The lawyers challenging the constitutionality of the Australian detention centre on Papua New Guinea's Manus Island say they are seeking to invite the asylum seekers there to join the legal action.
One of the lawyers acting on behalf of PNG's opposition leader, Belden Namah, said on Wednesday he had received instructions to ask the asylum seekers to join the application against the centre.
Mr Namah's lawyer, Loami Henao, said they were seeking permission to visit the temporary detention centre on Manus to interview detainees for this purpose.
The lawyers were also seeking a temporary injunction in the Court of Human Rights of the National Court against any further transfers on the grounds the 274 detainees were being held illegally under PNG's constitution.

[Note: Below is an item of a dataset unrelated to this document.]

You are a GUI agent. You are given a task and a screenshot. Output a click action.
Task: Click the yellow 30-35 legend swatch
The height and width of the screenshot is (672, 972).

Justice David Canning said he would rule on the temporary injunction at 1200 AEDT on Thursday.
The government's lawyer, Peter Kumen, said the Migration Act gave Minister of Immigration Rimbink Pato the power to create a processing centre.
He also argued that the case was a matter for the Supreme Court, and not the National Court circuit.
Justice Canning disagreed.
"These people are detained, aren't they?" Justice Canning asked.
"They can't go to the beach and do a bit of fishing unless they get permission ... they can't just walk out and have a spin around."
"It appears there is in excess of 200 people being detained."
"This is a case where these refugees did not come into the country of their own accord," Mr Henao said on Wednesday.
"They were seeking asylum in another country. They are asylum seekers as far as Australia is concerned.
"They are not asylum seekers as far as PNG is concerned."
The state did not have the right to detain asylum seekers without giving them access to a lawyer of their choosing, Mr Henao added.